Vorliegender Text –
-- -- --
Einfach nur zuhören
Ein kleines, grünes Holzhäuschen am Stephansplatz im Glockenbachviertel soll dazu beitragen, dass sich die Menschen in München weniger einsam fühlen. Im Zuhörraum schenken geschulte Ehrenamtliche den Besucherinnen und Besucher Gehör.
Das Angebot ist kostenlos. Jede und jeder darf vorbeikommen, und wer mag, bekommt auch einen Espresso. Träger ist der gemeinnützige Verein „momo hört zu“. Die Idee dazu hatte Initiator Michael Spitzenberger. Als er von einem ähnlichen Projekt in Hamburg erfuhr, wusste er: „Das ist es! Zuhören ist eine Schüsselkompetenz für Beziehungen“, betont er. „Das zentrale Problem unserer Gesellschaft ist fehlende Zeit.“ Gegenseitiges Verständnis und das Miteinander blieben in der Hektik und im Stress des Alltags oft auf der Strecke.
Zuhören will gelernt sein
Im Zuhörraum gibt es nicht nur eine knallrote Espressomaschine und eine runde, gemütliche Sitzbank, sondern auch jede Menge Zeit. Hier leiht jeweils einer von insgesamt 37 Ehrenamtlichen den Vorbeikommenden sein Ohr, ohne etwas zu bewerten oder ungebetene Ratschläge zu erteilen.
-- -- --
Ihre Aufgabe – Geben Sie aus dem Text über den Münchner Zuhörraum den Abschnitt wörtlich wieder, der mit „Das Angebot ist“ beginnt und mit „Ratschläge zu erteilen.“ endet.

Verfügbare Daten –
-- -- --
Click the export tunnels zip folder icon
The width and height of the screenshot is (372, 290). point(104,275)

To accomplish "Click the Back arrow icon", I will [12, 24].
-- -- --
Die Antwort –
Das Angebot ist kostenlos. Jede und jeder darf vorbeikommen, und wer mag, bekommt auch einen Espresso. Träger ist der gemeinnützige Verein „momo hört zu“. Die Idee dazu hatte Initiator Michael Spitzenberger. Als er von einem ähnlichen Projekt in Hamburg erfuhr, wusste er: „Das ist es! Zuhören ist eine Schüsselkompetenz für Beziehungen“, betont er. „Das zentrale Problem unserer Gesellschaft ist fehlende Zeit.“ Gegenseitiges Verständnis und das Miteinander blieben in der Hektik und im Stress des Alltags oft auf der Strecke.
Zuhören will gelernt sein
Im Zuhörraum gibt es nicht nur eine knallrote Espressomaschine und eine runde, gemütliche Sitzbank, sondern auch jede Menge Zeit. Hier leiht jeweils einer von insgesamt 37 Ehrenamtlichen den Vorbeikommenden sein Ohr, ohne etwas zu bewerten oder ungebetene Ratschläge zu erteilen.